Unfortunately for her, chapter and verse were provided and she was obliged to apologise. Sections of the right-wing press were now joined by the Tories in baying for her blood. Quartered, she handed in her resignation, characteristically and bluntly admitting that she was not up to the job, she had not been as effective as she might have been. She felt that she had handled the issues and relations with teachers well but not the running of a large department and, perhaps most importantly, she had not handled the media well.

Her successor, Charles Clarke, has a reputation as a 'bruiser', but perhaps it would be more meaningful to expect that he will be more effective, in some ways, more confident and handle the press with more assurance than his predecessor. What is unlikely is that there will be any real shifts in policy, although Clarke has already asserted himself by questioning the 'five-tier hierarchy' of schools that have arisen, although not specialist schools, for which he is an enthusiast, and suggesting that Ofsted should conduct 'light touch' inspections more widely.

My periodic reviews of new Labour education policy have generally resulted in a verdict that it has both positive and negative features. There seems little reason to alter this verdict at this juncture. Resourcing has greatly improved. Programmes like 'Excellence in Cities' are, on balance, targeting additional resources where they are most needed. The standards agenda appears to have lead to improvements in primary children's literacy and numeracy. The Key Stage Three strategy is now, most justifiably, extending this to the early years of secondary education.

On the other side of the scale is the dilution of the comprehensive principle (well analysed in a recent Catalyst Working Paper 'Selection isn't working' by Tony Edwards and Sally Tomlinson). The challenge to grammar schools by New Labour has been laughable. The introduction of specialist schools threatens to produce a two-tier system under which some schools are well funded, popular and able to attract more able students and others are less favoured in all ways.

The testing regime, although it has some positive aspects, has placed too much stress on teachers and pupils, unrealistic rather than challenging targets can demoralise and be counter-productive. (70-75% Level 4 was one thing. But 85%!). Some new powers in the 2002 Education Act, such as for schools to form companies and for governing bodies to be deregulated, do not appear to relate to what is really needed or to what people on the ground actually want.

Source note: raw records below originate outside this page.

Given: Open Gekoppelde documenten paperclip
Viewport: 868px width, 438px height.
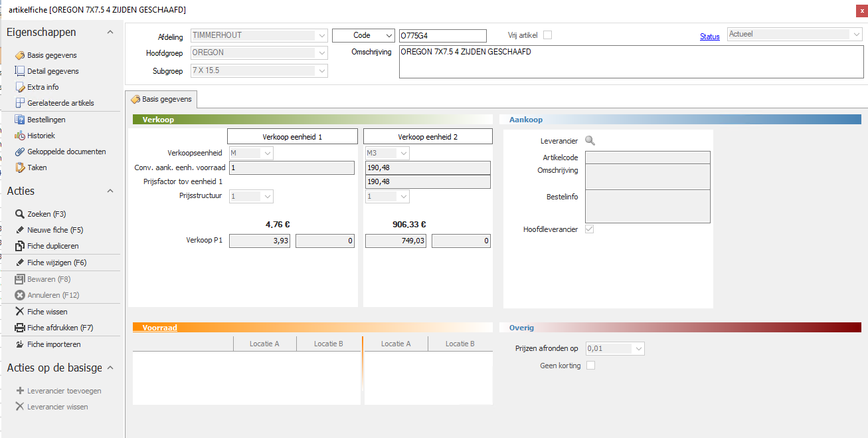Looking at the screenshot, I should click(x=20, y=152).
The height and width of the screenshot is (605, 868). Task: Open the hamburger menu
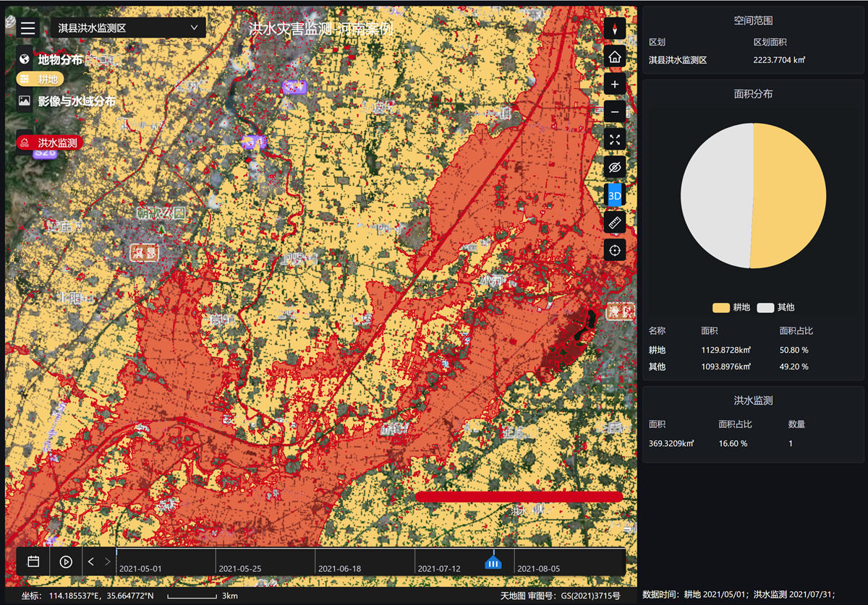pyautogui.click(x=27, y=28)
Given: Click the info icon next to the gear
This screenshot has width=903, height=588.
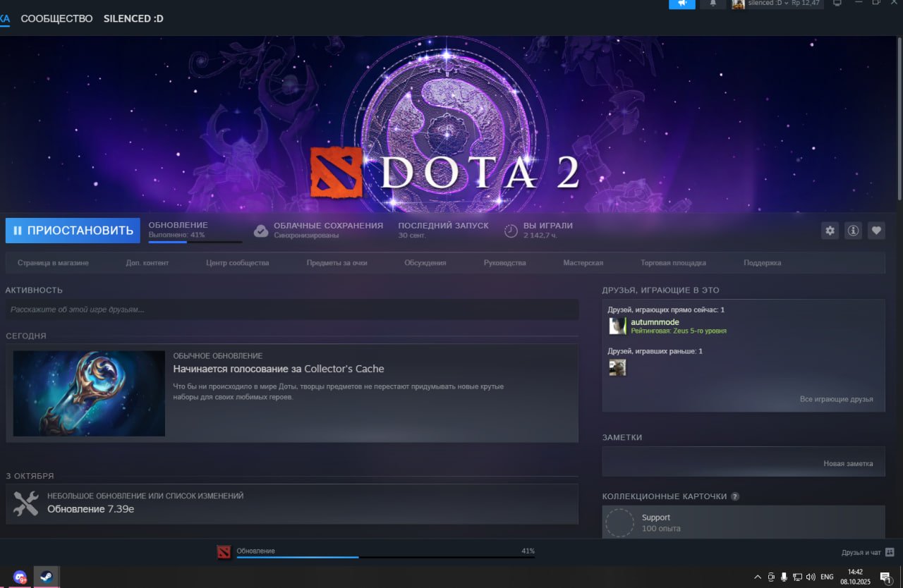Looking at the screenshot, I should [x=853, y=231].
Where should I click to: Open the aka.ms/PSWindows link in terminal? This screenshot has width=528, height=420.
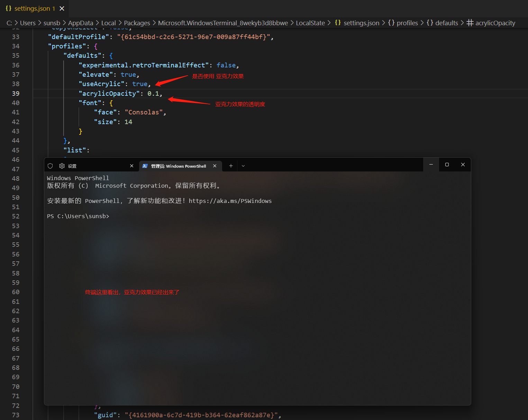pos(230,201)
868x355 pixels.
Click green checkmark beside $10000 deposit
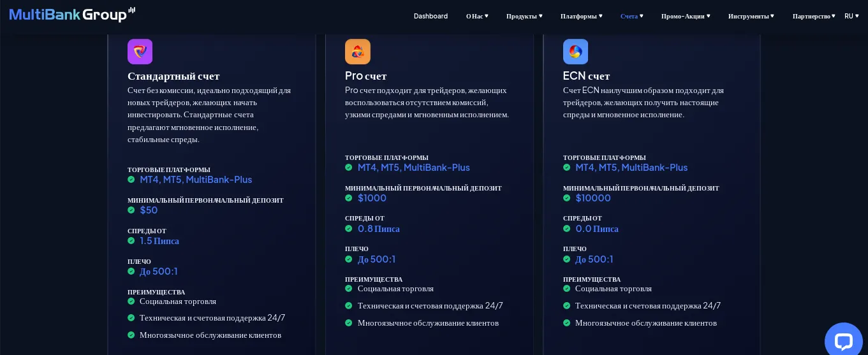point(567,198)
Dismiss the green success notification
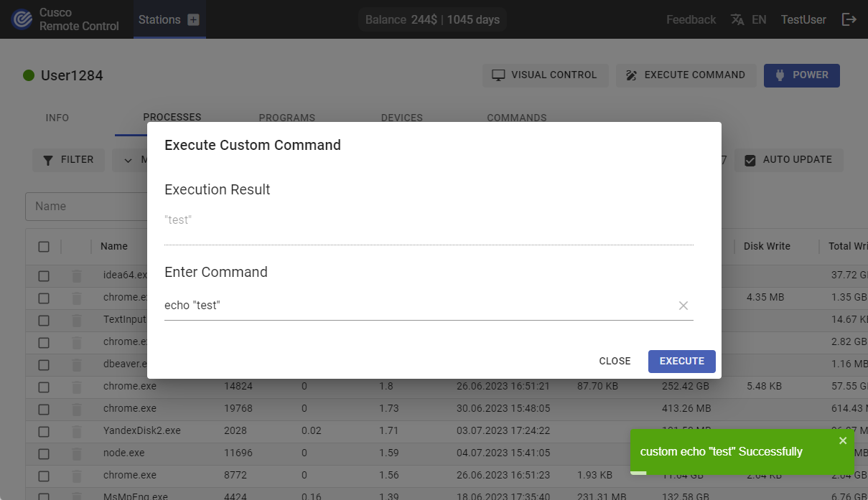This screenshot has height=500, width=868. tap(843, 440)
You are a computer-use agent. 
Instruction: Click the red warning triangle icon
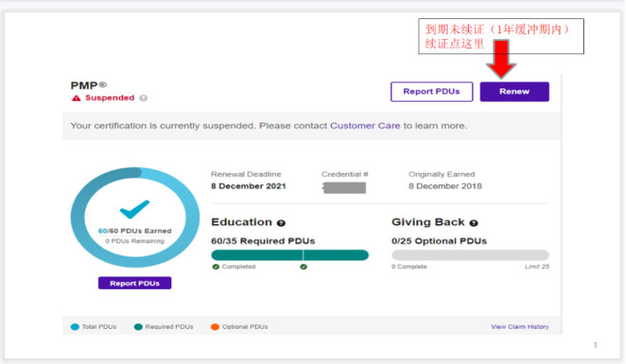(x=76, y=98)
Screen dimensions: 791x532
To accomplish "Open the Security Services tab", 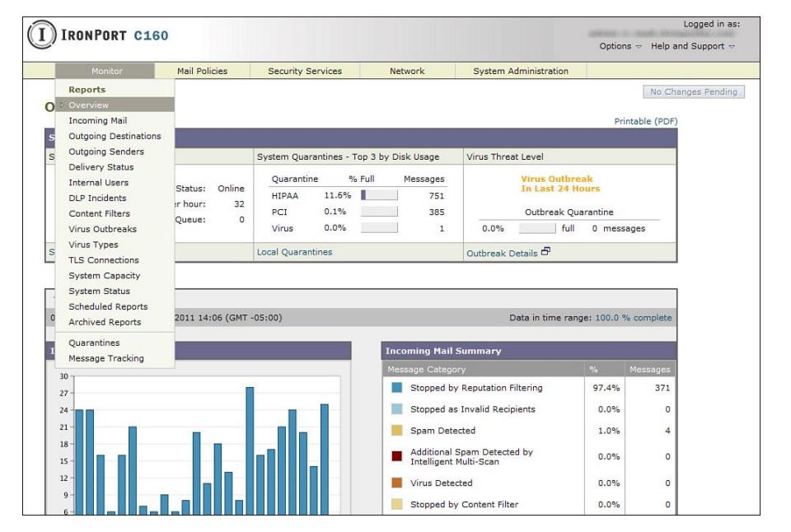I will (x=304, y=72).
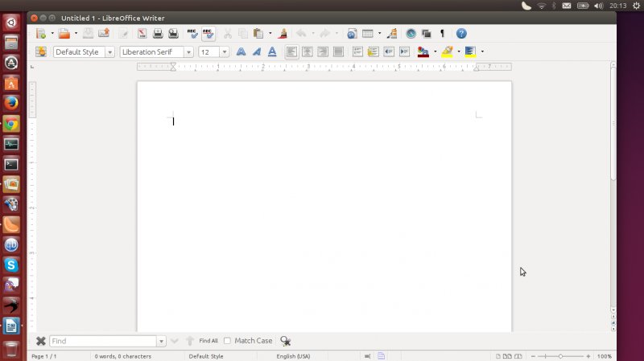The image size is (644, 361).
Task: Toggle the bulleted list icon
Action: pyautogui.click(x=373, y=51)
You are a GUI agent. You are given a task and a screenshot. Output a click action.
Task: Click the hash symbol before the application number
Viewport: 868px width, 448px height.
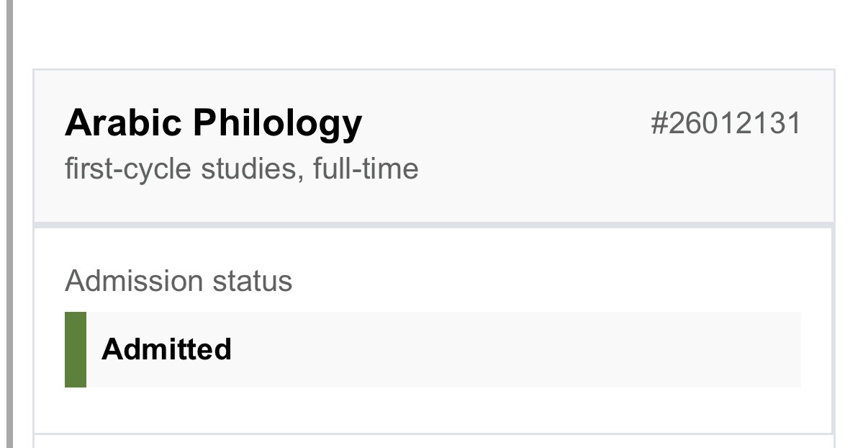(x=659, y=124)
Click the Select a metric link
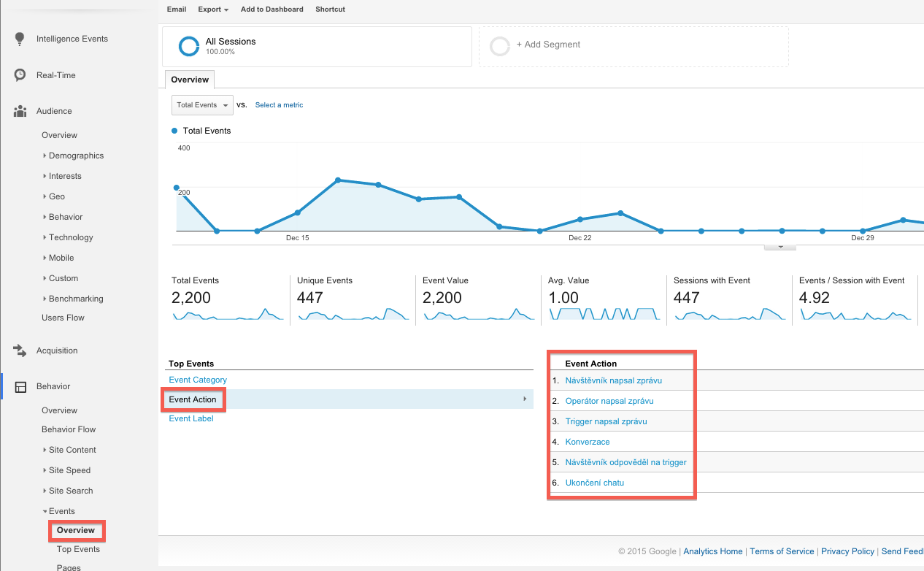 (x=279, y=105)
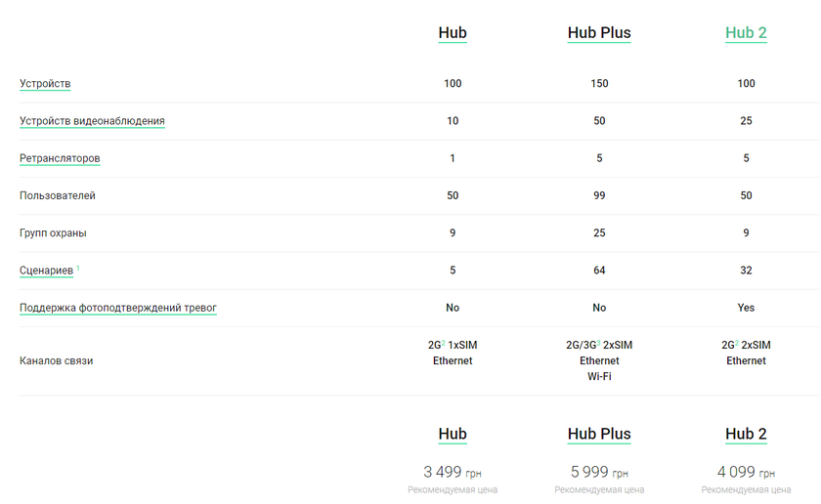
Task: Click the Yes value for Hub 2 photo verification
Action: pyautogui.click(x=746, y=308)
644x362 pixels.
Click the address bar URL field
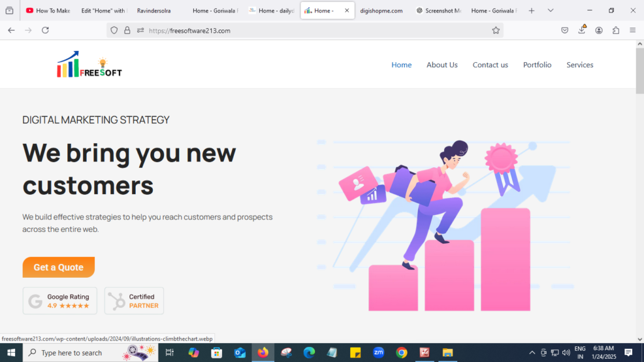coord(314,30)

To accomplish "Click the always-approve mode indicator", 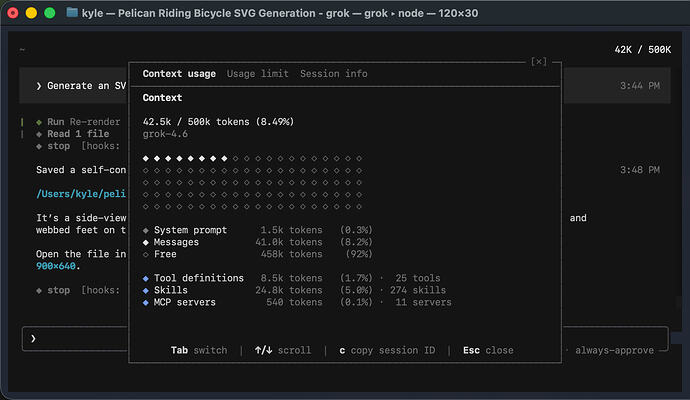I will point(614,350).
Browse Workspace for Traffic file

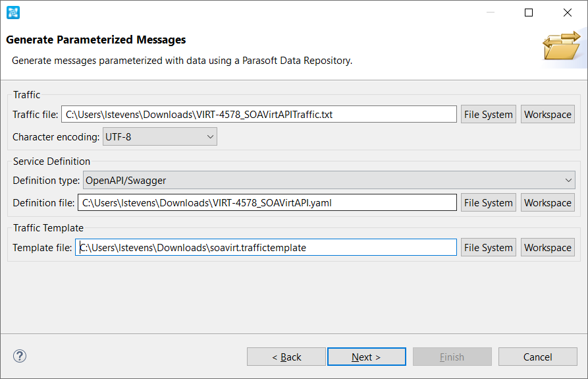547,115
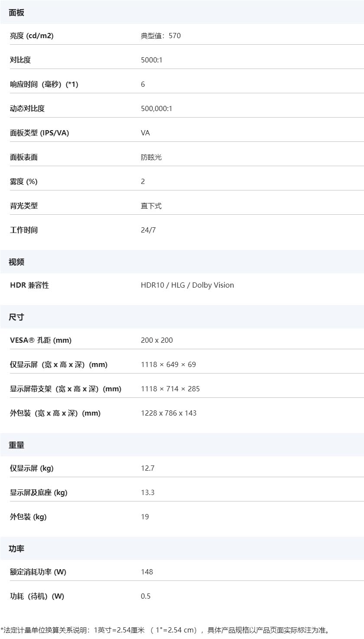Click the 背光类型 row label
Image resolution: width=364 pixels, height=639 pixels.
click(24, 206)
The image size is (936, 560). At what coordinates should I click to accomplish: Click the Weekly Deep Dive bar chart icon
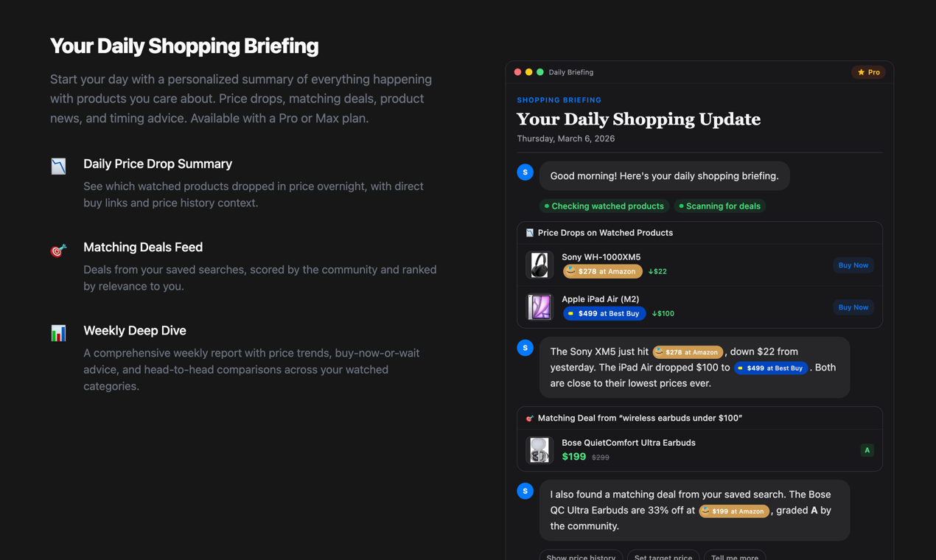(58, 333)
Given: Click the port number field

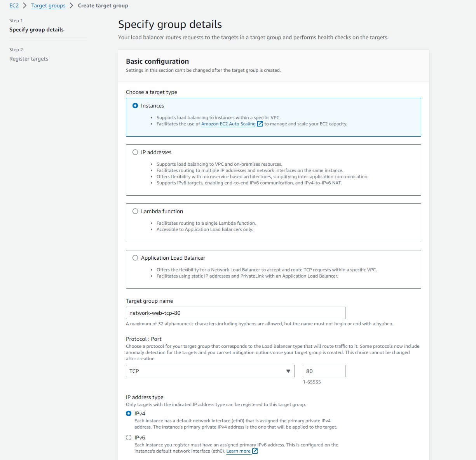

It is notable that only one of the four issues cited as bringing about Estelle Morris's downfall is listed above. The backlog of CRB checks, the alleged doctoring of the 'A' Level results and her ill-judged intervention on pupil exclusions are all more particular than general issues. (To the extent that Capita might be blamed for the police checks fiasco, the Government's privatisation agenda could be called into question by the first issue however). The failure to meet Key Stage Two targets is the only issue that can be seen as central to this Government's education agenda. Already Charles Clarke has responded to this by suggesting that there are too many education targets, whilst also stating that he cannot say that any individual target should never have been set.

This makes it unlikely that Clarke will go for a major change of course, even if there was any possibility that Tony Blair would let him. There may be minor changes in particular policies and different emphases, but there is as yet no reason to suspect that we will not be receiving, largely, more of the same, particularly as, to the best of my knowledge, no new legislation, apart from the regulations following from the 2002 Act, is planned for the foreseeable future.

But already there are clouds on the horizon. The former President of the National Union of Students Charles Clarke is going to have to handle the very tricky issue of funding the plans for up to 50% of school leavers to enter higher education. It may well be that, like Edith Piaf, Estelle Morris 'ne regrette rien' in relation to her decision to resign.